Work required> Starting at the line containing "[MessySupplies on Facebook] (97, 2327)" and ending at the line containing "Inicio (54, 2249)", print every line of the material below exactly, both ends included, and stop there.

Exercise data>
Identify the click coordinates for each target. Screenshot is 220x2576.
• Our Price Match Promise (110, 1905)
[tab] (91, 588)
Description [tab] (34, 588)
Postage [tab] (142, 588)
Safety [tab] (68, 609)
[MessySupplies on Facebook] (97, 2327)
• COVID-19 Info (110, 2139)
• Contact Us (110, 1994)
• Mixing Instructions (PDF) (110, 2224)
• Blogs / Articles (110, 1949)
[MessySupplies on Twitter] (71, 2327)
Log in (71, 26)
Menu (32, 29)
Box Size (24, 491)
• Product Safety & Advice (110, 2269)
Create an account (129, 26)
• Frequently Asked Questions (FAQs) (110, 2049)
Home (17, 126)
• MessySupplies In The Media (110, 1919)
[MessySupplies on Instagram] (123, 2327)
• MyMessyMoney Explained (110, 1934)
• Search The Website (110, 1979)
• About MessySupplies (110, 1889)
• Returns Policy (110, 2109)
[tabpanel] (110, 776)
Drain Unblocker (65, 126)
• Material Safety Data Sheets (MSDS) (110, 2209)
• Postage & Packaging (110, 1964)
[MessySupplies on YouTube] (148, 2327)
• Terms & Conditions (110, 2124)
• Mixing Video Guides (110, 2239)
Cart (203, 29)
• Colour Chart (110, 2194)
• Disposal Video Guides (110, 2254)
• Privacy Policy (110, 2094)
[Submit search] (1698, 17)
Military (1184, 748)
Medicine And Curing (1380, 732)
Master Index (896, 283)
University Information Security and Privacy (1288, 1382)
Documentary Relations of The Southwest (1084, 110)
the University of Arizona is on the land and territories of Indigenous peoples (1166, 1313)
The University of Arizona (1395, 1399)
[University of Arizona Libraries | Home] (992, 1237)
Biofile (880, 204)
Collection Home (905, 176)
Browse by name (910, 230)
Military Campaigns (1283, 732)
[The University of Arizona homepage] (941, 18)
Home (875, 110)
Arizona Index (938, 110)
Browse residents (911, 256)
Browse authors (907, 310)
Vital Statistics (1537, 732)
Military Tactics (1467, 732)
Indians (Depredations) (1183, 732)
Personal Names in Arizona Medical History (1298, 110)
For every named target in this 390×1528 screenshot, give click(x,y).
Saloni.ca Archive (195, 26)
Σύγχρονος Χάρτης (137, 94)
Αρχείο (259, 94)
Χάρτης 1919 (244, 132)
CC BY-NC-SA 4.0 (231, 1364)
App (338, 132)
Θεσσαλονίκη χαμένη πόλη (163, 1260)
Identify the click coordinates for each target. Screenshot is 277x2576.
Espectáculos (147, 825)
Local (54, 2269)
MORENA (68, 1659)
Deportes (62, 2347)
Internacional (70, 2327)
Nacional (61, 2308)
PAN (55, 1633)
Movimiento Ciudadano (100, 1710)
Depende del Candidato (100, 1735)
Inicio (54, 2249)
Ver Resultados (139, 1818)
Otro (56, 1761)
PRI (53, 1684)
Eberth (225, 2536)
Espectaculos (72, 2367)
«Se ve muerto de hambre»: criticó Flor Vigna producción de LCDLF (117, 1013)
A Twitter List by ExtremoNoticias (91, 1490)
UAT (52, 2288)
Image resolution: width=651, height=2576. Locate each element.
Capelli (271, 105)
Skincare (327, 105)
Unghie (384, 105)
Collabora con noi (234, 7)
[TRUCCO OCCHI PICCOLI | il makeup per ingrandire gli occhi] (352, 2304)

Completed task>
[MessySupplies on Facebook] (97, 2327)
• COVID-19 Info (110, 2139)
• Contact Us (110, 1994)
• Mixing Instructions (PDF) (110, 2224)
• Blogs / Articles (110, 1949)
[MessySupplies on Twitter] (71, 2327)
Log in (71, 26)
Menu (32, 29)
Box Size (24, 491)
• Product Safety & Advice (110, 2269)
Create an account (129, 26)
• Frequently Asked Questions (FAQs) (110, 2049)
Home (17, 126)
• MessySupplies In The Media (110, 1919)
[MessySupplies on Instagram] (123, 2327)
• MyMessyMoney Explained (110, 1934)
• Search The Website (110, 1979)
• About MessySupplies (110, 1889)
• Returns Policy (110, 2109)
[tabpanel] (110, 776)
Drain Unblocker (65, 126)
• Material Safety Data Sheets (MSDS) (110, 2209)
• Postage & Packaging (110, 1964)
[MessySupplies on YouTube] (148, 2327)
• Terms & Conditions (110, 2124)
• Mixing Video Guides (110, 2239)
Cart (203, 29)
• Colour Chart (110, 2194)
• Disposal Video Guides (110, 2254)
• Privacy Policy (110, 2094)
[Submit search] (1698, 17)
Military (1184, 748)
Medicine And Curing (1380, 732)
Master Index (896, 283)
University Information Security and Privacy (1288, 1382)
Documentary Relations of The Southwest (1084, 110)
the University of Arizona is on the land and territories of Indigenous peoples (1166, 1313)
The University of Arizona (1395, 1399)
[University of Arizona Libraries | Home] (992, 1237)
Biofile (880, 204)
Collection Home (905, 176)
Browse by name (910, 230)
Military Campaigns (1283, 732)
[The University of Arizona homepage] (941, 18)
Home (875, 110)
Arizona Index (938, 110)
Browse residents (911, 256)
Browse authors (907, 310)
Vital Statistics (1537, 732)
Military Tactics (1467, 732)
Indians (Depredations) (1183, 732)
Personal Names in Arizona Medical History (1298, 110)
For every named target in this 390×1528 screenshot, give click(x,y).
Saloni.ca Archive (195, 26)
Σύγχρονος Χάρτης (137, 94)
Αρχείο (259, 94)
Χάρτης 1919 (244, 132)
CC BY-NC-SA 4.0 (231, 1364)
App (338, 132)
Θεσσαλονίκη χαμένη πόλη (163, 1260)
Identify the click coordinates for each target. Screenshot is 277x2576.
Espectáculos (147, 825)
Local (54, 2269)
MORENA (68, 1659)
Deportes (62, 2347)
Internacional (70, 2327)
Nacional (61, 2308)
PAN (55, 1633)
Movimiento Ciudadano (100, 1710)
Depende del Candidato (100, 1735)
Inicio (54, 2249)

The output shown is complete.